Text extract ▸

↓

Since $\alpha_i$ and $\beta$ appear nonlinearly, analytical maximization is not possible.  
Instead, fixed-point updates are obtained by differentiation and rearrangement. Such fixed-point iterations converge to the optimal parameters efficiently.

Differentiating the log evidence with respect to $\alpha_i$ and setting the derivative to zero yields:
$$
\alpha_i^{\text{new}} = \frac{\gamma_i}{\mu_i^2},
$$
where $\mu_i$ is the $i$-th posterior mean weight and 
$$
\gamma_i = 1 - \alpha_i \Sigma_{ii}
$$
is the *degree of relevance* of the $i$-th basis vector, with $\Sigma_{ii}$ the $i$-th diagonal element of the posterior covariance matrix of the weights.
The quantity $\gamma_i \in [0,1]$ acts as an ``effective number of parameters'' associated with $w_i$:  
if $\alpha_i$ is large, the prior strongly suppresses $w_i$ and $\gamma_i \approx 0$;  
if $\alpha_i$ is small, the data determine $w_i$ well and $\gamma_i \approx 1$.

↑

Stated task 1 ▸
In the text on fixed-point updates, what name is given to the quantity gamma_i of the i-th basis vector?
Stated task 2 ▸
Reproduce word for word the part of the text on fixed-point updates that opens with the words containing "Instead, fixed-point updates" and closes with "of the weights.".

(Dataset rows)
↓

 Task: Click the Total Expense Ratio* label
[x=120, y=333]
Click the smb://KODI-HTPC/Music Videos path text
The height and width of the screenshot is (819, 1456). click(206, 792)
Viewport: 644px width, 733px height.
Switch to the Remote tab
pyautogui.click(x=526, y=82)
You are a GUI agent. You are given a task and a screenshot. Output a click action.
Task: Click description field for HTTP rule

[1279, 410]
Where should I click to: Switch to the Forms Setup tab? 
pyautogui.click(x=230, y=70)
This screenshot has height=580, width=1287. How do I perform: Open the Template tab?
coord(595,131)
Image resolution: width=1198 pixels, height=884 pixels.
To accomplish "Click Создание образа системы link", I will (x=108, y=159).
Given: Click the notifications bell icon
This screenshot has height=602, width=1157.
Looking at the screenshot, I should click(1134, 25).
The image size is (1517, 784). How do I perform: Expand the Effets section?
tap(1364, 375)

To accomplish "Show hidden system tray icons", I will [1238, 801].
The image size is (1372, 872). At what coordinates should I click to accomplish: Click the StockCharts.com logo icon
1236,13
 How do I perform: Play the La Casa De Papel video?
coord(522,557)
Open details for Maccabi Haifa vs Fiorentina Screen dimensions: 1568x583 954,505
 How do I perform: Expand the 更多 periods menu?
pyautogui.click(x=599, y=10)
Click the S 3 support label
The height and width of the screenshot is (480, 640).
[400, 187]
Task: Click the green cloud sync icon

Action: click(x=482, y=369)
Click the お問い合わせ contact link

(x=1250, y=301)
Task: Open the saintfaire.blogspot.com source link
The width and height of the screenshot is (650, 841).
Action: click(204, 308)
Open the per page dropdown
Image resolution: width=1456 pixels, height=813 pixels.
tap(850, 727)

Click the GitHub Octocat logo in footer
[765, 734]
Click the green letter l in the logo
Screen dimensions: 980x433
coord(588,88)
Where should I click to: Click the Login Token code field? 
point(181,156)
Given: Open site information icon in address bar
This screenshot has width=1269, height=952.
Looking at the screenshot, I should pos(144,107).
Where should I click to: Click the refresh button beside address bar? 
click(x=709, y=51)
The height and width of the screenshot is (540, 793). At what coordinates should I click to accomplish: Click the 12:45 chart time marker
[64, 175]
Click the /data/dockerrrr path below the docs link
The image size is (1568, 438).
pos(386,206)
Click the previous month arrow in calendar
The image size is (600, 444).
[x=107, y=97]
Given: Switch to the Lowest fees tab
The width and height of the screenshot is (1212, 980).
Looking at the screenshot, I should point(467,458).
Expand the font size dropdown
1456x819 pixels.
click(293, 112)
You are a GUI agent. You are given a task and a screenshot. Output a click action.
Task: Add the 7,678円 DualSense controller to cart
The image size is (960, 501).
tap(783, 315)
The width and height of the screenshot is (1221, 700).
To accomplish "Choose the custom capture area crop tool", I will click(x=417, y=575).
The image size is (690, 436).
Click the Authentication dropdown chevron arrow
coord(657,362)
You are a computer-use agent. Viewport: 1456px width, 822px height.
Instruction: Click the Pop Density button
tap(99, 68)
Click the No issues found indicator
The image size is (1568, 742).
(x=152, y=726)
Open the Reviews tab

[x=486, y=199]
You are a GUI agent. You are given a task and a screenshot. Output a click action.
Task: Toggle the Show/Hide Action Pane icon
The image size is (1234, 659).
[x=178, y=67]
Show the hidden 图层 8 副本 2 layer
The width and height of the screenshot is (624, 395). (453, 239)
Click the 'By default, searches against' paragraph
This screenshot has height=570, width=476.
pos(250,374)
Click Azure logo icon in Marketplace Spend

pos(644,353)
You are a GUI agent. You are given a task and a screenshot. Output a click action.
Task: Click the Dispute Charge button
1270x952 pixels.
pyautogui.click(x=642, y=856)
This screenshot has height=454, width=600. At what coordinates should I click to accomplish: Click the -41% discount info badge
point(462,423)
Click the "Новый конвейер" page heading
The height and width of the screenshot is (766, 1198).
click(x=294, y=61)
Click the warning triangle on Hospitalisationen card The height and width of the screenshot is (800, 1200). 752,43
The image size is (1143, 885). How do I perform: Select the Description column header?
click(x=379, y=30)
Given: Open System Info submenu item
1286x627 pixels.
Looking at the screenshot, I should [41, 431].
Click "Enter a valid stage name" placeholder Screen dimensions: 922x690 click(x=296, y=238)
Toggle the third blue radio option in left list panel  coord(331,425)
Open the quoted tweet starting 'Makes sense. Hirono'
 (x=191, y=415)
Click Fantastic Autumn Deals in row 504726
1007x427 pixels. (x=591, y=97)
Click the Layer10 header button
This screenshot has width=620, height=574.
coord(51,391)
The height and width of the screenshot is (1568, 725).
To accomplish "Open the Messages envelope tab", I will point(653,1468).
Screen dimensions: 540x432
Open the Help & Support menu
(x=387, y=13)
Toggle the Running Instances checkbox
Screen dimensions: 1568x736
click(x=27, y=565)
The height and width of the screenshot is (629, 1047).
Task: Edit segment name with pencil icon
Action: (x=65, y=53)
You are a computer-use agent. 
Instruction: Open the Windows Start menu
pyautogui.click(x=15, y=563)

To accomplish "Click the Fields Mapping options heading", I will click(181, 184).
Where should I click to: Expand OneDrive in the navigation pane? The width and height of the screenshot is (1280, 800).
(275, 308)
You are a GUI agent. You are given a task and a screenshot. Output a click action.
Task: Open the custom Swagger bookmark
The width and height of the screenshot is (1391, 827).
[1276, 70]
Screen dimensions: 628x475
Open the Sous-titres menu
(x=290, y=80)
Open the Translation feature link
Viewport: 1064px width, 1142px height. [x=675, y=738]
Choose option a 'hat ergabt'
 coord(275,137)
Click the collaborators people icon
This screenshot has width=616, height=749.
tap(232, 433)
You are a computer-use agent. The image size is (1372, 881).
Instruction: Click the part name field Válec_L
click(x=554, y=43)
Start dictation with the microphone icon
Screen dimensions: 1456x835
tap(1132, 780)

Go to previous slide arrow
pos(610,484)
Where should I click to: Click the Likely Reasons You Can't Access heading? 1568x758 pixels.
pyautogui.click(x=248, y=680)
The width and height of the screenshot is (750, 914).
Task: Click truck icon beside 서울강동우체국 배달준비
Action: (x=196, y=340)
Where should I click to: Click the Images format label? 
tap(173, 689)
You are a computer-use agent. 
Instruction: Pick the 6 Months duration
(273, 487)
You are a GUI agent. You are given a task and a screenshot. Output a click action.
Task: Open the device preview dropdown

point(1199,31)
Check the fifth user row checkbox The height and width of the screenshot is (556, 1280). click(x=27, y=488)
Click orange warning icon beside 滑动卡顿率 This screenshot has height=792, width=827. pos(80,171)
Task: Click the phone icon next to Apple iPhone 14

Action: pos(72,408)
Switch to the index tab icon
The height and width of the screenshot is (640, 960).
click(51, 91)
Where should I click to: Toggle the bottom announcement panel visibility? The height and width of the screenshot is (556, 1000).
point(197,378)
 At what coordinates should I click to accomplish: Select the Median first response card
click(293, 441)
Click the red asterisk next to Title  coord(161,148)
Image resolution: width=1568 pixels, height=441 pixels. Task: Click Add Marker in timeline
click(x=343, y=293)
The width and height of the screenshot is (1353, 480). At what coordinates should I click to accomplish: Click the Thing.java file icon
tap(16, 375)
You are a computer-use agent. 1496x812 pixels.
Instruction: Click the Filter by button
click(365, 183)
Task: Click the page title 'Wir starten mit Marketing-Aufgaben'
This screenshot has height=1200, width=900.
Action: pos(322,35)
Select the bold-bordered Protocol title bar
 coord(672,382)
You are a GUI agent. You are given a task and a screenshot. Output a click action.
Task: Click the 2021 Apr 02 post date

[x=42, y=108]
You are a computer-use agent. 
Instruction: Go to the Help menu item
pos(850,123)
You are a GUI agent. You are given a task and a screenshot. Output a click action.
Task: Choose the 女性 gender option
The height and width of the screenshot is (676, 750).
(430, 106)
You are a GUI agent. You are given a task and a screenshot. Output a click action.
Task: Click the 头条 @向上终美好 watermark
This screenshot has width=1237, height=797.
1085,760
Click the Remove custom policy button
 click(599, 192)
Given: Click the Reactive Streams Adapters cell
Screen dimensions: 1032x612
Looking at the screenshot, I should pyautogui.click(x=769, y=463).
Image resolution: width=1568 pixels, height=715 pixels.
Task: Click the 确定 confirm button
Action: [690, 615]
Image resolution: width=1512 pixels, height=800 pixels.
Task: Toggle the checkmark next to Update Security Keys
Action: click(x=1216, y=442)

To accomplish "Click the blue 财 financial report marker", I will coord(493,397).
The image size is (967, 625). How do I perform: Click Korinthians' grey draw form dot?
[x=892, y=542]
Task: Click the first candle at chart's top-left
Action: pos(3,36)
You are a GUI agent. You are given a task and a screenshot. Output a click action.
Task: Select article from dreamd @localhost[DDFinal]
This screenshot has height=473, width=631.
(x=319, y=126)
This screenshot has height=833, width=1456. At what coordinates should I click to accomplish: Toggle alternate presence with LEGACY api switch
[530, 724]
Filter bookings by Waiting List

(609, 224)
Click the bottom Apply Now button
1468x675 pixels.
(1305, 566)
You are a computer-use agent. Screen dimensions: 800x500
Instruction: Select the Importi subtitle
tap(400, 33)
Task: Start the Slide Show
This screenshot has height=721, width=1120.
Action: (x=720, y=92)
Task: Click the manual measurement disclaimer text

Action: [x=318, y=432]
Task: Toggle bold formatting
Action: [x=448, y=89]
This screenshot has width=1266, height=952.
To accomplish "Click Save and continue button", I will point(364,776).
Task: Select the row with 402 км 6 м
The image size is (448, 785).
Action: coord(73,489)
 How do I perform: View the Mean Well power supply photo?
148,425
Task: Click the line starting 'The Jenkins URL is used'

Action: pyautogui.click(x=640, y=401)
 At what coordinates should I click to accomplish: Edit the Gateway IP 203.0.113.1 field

↑

Exercise answer 1 ▸
The degree of relevance.

Exercise answer 2 ▸
Instead, fixed-point updates are obtained by differentiation and rearrangement. Such fixed-point iterations converge to the optimal parameters efficiently.

Differentiating the log evidence with respect to $\alpha_i$ and setting the derivative to zero yields:
$$
\alpha_i^{\text{new}} = \frac{\gamma_i}{\mu_i^2},
$$
where $\mu_i$ is the $i$-th posterior mean weight and 
$$
\gamma_i = 1 - \alpha_i \Sigma_{ii}
$$
is the *degree of relevance* of the $i$-th basis vector, with $\Sigma_{ii}$ the $i$-th diagonal element of the posterior covariance matrix of the weights.